What the task requires. In the material below, change every "midpoint" to "center point" and keep all other text the same.

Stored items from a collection

========================================

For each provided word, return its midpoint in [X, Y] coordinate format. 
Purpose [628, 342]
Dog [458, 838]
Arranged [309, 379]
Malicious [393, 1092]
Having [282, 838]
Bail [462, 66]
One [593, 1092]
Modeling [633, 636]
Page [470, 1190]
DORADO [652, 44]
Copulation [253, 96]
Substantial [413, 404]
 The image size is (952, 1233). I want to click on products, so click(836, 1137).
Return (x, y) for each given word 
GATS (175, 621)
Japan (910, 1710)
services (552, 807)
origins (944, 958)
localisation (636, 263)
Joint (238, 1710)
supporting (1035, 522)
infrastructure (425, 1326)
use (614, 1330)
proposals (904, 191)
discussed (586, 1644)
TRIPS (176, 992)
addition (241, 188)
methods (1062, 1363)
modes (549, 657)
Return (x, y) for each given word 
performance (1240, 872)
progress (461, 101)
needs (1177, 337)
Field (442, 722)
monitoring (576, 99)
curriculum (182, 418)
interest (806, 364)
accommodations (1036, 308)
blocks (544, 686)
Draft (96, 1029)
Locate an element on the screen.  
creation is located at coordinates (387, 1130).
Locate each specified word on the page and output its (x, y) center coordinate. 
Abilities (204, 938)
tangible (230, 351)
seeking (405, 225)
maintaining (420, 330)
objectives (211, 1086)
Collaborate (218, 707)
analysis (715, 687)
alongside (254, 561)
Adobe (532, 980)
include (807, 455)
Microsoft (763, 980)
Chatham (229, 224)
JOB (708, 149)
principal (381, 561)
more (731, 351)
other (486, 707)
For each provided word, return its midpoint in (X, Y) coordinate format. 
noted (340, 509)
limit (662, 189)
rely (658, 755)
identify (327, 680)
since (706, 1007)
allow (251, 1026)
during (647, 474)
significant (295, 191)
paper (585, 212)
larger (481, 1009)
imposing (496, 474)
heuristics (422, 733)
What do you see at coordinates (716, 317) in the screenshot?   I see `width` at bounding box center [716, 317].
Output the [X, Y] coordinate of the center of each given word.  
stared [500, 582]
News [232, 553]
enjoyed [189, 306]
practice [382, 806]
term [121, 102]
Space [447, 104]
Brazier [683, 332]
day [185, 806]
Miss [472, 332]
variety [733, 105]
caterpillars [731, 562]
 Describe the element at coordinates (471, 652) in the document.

========================================

Finished task.
For each provided word, return its center point in [X, Y] coordinate format. 
Purpose [628, 342]
Dog [458, 838]
Arranged [309, 379]
Malicious [393, 1092]
Having [282, 838]
Bail [462, 66]
One [593, 1092]
Modeling [633, 636]
Page [470, 1190]
DORADO [652, 44]
Copulation [253, 96]
Substantial [413, 404]
 The image size is (952, 1233). I want to click on products, so click(836, 1137).
Return (x, y) for each given word 
GATS (175, 621)
Japan (910, 1710)
services (552, 807)
origins (944, 958)
localisation (636, 263)
Joint (238, 1710)
supporting (1035, 522)
infrastructure (425, 1326)
use (614, 1330)
proposals (904, 191)
discussed (586, 1644)
TRIPS (176, 992)
addition (241, 188)
methods (1062, 1363)
modes (549, 657)
Return (x, y) for each given word 
performance (1240, 872)
progress (461, 101)
needs (1177, 337)
Field (442, 722)
monitoring (576, 99)
curriculum (182, 418)
interest (806, 364)
accommodations (1036, 308)
blocks (544, 686)
Draft (96, 1029)
Locate an element on the screen.  
creation is located at coordinates (387, 1130).
Locate each specified word on the page and output its (x, y) center coordinate. 
Abilities (204, 938)
tangible (230, 351)
seeking (405, 225)
maintaining (420, 330)
objectives (211, 1086)
Collaborate (218, 707)
analysis (715, 687)
alongside (254, 561)
Adobe (532, 980)
include (807, 455)
Microsoft (763, 980)
Chatham (229, 224)
JOB (708, 149)
principal (381, 561)
more (731, 351)
other (486, 707)
For each provided word, return its center point in (X, Y) coordinate format. 
noted (340, 509)
limit (662, 189)
rely (658, 755)
identify (327, 680)
since (706, 1007)
allow (251, 1026)
during (647, 474)
significant (295, 191)
paper (585, 212)
larger (481, 1009)
imposing (496, 474)
heuristics (422, 733)
What do you see at coordinates (716, 317) in the screenshot?   I see `width` at bounding box center [716, 317].
Output the [X, Y] coordinate of the center of each given word.  
stared [500, 582]
News [232, 553]
enjoyed [189, 306]
practice [382, 806]
term [121, 102]
Space [447, 104]
Brazier [683, 332]
day [185, 806]
Miss [472, 332]
variety [733, 105]
caterpillars [731, 562]
 Describe the element at coordinates (471, 652) in the document.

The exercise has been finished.